Tehran’s ploy completes the country’s de facto partition into five sectors: The Kurdish region of the North, where IRGC officers have begun to set up shop; the north areas around Aleppo and in Damascus suburbs occupied by various rebel militias; the center and west which are held by Assad’s forces; the East and parts of the center overrun by Al Qaeda and its affiliates; and the South sector evolving as an area of US influence.
To consolidate their grip on their chosen turf, the Iranians have in the last few weeks taken certain actions:
1. Iran’s Al Qods Brigades and commander, Gen. Qassem Soleimani, have taken under their wing the entire gamut of armed and terrorist separatist Kurdish movements: the Turkish PKK, the Iranian PAJAK, the Syrian PYD (Kurdish Democratic Party) and its military arm, the PYG, promising them protection as well as filling their arsenals with all the arms and ammo they want.
This is the first time in its decades’ long history that PKK has accepted military assistance from Tehran.

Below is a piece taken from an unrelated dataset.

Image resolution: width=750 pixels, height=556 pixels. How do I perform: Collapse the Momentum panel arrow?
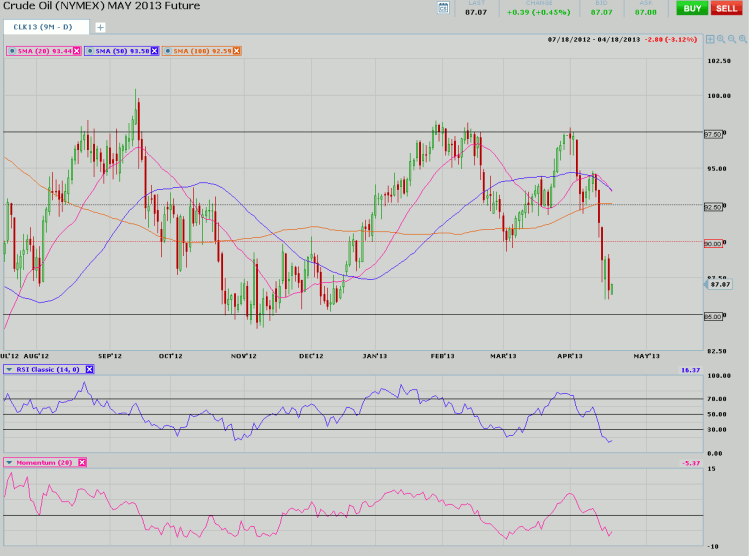[9, 462]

Ceasefire pacts signed with Syrian and Iranian Kurdish separatists

2. Iran has negotiated a truce with its own Kurdish PAJAK separatists after many years of reciprocal violence. This deal virtually shut the door against Saudi intelligence penetration through PAJAK for covert action against the Islamic regime.
3. Gen. Soleimani has forged understandings with Syrian President Assad and his top generals for the halting of operations against the two native Kurdish militias, the PYD and PYG.
For the first time, Syrian Kurds can live in their own autonomous region without fear of military persecution.
4. Tehran has seriously upset Turkish Prime Minister Tayyip Erdogan’s big plans for a peace pact with the jailed PKK leader Abdullah Ocalan and an alliance with the Iraqi Kurdish leader Massoud Barzani for curbing Iranian influence in Syria and Iraq and clipping Assad’s wings.
5. By turning the long-lasting Kurdish question on its head, Tehran has inflicted on Ankara one of its most painful setbacks in recent years as well as a strategic reverse. Long lines of armed Kurdish forces backed by Iran are now strung the full length of Turkey’s 1,200-kilometer long borders with Syria and Iraq, three times that of the Syrian Kurdish region.
6. IRGC officers have moved out of the Kurdish region and into the key towns of Aleppo, Hama and Homs, where they are taking control of the Kurdish neighborhoods. They are setting up Kurdish militias and arming them to fight rebel and jihadist forces. Assad has quietly approved this step.